Este bambú grande pesaba mucho más que los dos hatillos de bambú para los helados juntos. A Xue Yan le costó mucho arrastrarlo hasta casa.

Jiang Yue quería ayudar, pero no podía hacerlo, ya que de vez en cuando se encontraban con gente del pueblo. Solo podía seguir a Xue Yan y observar cómo arrastraba el bambú de vuelta a casa.

Tenía que caminar y descansar cada poco, de lo contrario, no habría sido capaz de arrastrarlo.

No fue fácil arrastrarlo hasta la puerta, pero antes de que Xue Yan pudiera recuperar el aliento, Li Hehua oyó el ruido y abrió la puerta desde dentro.

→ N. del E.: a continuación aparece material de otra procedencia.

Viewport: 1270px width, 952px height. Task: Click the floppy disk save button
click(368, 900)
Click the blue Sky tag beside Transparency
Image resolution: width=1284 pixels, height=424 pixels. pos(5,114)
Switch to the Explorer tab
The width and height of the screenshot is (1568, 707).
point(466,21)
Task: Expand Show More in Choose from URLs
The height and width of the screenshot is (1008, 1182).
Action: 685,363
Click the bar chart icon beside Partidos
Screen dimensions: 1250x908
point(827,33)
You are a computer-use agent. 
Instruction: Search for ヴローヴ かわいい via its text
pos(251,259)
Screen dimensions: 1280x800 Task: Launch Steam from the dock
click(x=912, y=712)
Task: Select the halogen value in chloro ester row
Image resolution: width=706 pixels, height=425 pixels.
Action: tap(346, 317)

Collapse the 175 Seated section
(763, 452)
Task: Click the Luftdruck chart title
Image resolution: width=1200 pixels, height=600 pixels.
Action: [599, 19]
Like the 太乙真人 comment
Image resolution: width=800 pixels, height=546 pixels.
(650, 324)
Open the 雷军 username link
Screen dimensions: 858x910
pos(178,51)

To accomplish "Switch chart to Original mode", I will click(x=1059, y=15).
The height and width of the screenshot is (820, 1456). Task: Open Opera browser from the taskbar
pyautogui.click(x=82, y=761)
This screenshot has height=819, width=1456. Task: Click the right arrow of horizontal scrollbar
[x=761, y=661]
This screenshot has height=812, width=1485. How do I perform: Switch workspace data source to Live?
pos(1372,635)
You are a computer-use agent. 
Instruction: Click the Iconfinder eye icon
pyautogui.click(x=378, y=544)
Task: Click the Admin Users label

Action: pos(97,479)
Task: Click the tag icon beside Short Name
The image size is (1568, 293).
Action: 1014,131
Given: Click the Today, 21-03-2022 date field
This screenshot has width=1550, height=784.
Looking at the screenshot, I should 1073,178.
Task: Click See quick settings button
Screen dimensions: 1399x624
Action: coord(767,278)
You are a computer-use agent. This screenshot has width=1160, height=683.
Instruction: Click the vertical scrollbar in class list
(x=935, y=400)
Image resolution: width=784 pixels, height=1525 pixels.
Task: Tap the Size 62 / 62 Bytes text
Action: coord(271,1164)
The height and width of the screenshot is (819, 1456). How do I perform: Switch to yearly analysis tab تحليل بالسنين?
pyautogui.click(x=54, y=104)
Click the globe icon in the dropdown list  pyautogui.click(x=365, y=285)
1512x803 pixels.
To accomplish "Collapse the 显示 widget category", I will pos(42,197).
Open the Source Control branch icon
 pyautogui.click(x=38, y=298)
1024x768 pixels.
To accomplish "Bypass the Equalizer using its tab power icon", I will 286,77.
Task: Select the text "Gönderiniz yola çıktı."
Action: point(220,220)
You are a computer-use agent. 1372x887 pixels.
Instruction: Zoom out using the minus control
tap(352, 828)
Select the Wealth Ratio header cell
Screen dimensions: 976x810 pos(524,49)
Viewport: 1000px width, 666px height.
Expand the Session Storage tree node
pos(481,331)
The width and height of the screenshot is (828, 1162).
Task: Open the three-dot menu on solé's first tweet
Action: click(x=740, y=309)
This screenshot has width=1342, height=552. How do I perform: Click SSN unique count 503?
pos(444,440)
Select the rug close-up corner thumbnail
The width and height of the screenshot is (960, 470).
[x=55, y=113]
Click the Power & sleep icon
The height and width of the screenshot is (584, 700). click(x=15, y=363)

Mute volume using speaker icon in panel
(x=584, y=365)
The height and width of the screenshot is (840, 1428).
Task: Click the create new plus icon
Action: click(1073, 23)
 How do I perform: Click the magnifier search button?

—Os dije que Xue Yan y Jiang Yue estaban de vuelta. ¡Xue Yan!

Sin esperar la respuesta de Xue Yan, Li Hehua se fijó en el bambú de la puerta, sobre todo en el grande, y exclamó preocupada: —¿Es enorme! ¿Lo habéis traído vosotros? Con tantos adultos en casa, ¿por qué no nos pedisteis ayuda? ¿Y si os hubierais tropezado?

Al oír las palabras de Li Hehua, Xue Yifu, Liu Guixia y Yu Hongyan salieron corriendo del patio. Cuando vieron el enorme bambú en la entrada, se quedaron todos de piedra.

Para un adulto, no habría sido ningún esfuerzo traerlo, pero sus dos queridos niños eran tan pequeños que se habrían muerto de cansancio al traerlo a casa.